El comercio internacional es un componente muy importante de una estrategia de crecimiento. Es muy improbable que un país que se cierre pueda crecer sostenidamente, y por lo tanto las perspectivas de bajar sistemáticamente la pobreza se complican. Pero, dicho esto, bajar aranceles indiscriminadamente, de forma abrupta y sin mecanismos compensatorios puede tener efectos distributivos fuertes. Hay mucha evidencia que sugiere que en algunos países de la región la apertura de la economía en los 90 estuvo asociada a un incremento en la desigualdad. La apertura y la integración al mundo deben hacerse de forma gradual y considerando los impactos distributivos, pero cerrarse no me parece una alternativa conveniente.
¿Cuál es en su opinión la diferencia entre los países desarrollados y los países del Cono Sur? ¿El desarrollo es solo función del nivel de ingreso medio, o tiene que ver con políticas de distribución que apuntan a poner un coto a la pobreza?
El desarrollo es más que un Producto Bruto Interno (PBI) alto. Algunos países árabes petroleros tienen niveles de PBI per cápita muy altos, pero es difícil clasificarlos como desarrollados. De acuerdo con muchos criterios, Catar es más rico que Suecia, pero seguramente menos desarrollado en muchas dimensiones: acceso a servicios, derechos, protección social y otros.
En una entrevista reciente en Clarín usted advirtió sobre la tentación política de hacer cambios radicales, lo que nosotros llamamos “refundacionales”, y recomendó en su lugar un gradualismo y la aplicación de un menú expandido de herramientas. ¿Puede elaborar un poco sobre su visión en este tema?
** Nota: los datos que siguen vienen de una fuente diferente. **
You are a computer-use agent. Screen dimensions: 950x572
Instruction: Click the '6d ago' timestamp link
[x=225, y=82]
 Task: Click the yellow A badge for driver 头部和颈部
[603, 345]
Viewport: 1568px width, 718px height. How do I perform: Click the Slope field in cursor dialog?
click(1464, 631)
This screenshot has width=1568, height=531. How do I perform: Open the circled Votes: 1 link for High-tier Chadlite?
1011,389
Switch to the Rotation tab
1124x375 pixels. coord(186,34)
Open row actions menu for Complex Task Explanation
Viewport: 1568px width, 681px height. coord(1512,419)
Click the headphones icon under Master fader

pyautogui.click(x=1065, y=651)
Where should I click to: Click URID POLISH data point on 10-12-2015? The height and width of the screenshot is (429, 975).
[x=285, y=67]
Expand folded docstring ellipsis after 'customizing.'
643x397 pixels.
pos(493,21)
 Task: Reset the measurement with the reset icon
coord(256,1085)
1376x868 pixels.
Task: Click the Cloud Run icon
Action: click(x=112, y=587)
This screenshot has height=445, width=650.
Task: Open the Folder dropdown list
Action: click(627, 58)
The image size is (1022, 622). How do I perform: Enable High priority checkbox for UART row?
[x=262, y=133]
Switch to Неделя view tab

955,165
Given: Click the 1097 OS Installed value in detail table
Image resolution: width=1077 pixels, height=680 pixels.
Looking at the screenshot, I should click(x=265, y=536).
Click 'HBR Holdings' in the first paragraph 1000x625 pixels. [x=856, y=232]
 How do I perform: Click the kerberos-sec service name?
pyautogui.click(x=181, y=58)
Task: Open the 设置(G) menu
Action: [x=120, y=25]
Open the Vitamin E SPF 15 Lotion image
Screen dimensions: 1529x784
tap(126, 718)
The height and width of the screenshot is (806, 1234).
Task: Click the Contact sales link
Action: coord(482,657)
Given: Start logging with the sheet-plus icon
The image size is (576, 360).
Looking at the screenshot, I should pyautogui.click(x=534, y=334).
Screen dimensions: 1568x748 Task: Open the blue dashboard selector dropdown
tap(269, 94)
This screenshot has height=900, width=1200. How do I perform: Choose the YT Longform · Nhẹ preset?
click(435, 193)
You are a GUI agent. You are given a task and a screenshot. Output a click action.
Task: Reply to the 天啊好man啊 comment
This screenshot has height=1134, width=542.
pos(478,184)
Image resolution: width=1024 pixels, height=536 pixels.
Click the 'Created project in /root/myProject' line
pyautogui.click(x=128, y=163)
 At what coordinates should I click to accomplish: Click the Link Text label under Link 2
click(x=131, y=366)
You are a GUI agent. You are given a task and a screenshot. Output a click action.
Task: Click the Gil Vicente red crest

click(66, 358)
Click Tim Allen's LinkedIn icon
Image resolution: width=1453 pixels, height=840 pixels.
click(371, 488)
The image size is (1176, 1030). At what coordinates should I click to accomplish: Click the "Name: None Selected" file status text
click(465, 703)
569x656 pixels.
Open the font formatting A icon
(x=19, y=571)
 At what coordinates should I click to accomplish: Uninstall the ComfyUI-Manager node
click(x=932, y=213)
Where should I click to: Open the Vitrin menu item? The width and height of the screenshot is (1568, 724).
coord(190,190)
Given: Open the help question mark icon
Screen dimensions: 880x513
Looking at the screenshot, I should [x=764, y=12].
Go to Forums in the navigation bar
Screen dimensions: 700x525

No sé el caso de Uruguay, pero en Argentina, ante la frustración por el estancamiento económico, ganan espacio propuestas que proponen un giro de 180 grados. Mi visión es que necesitamos cambios que no son necesariamente radicales, al menos no en todas las áreas. Los países desarrollados no están a 180 grados de donde estamos nosotros, no están en las antípodas. Pero hay una razón adicional para evitar cambios pretendidamente refundacionales. Los cambios abruptos generan siempre una cantidad de tensiones sociales que son muy difíciles de manejar, y que en algún momento se desbordan e implican una vuelta atrás en las políticas. Es el péndulo en el que muchos países estamos, y que hace imposible el progreso.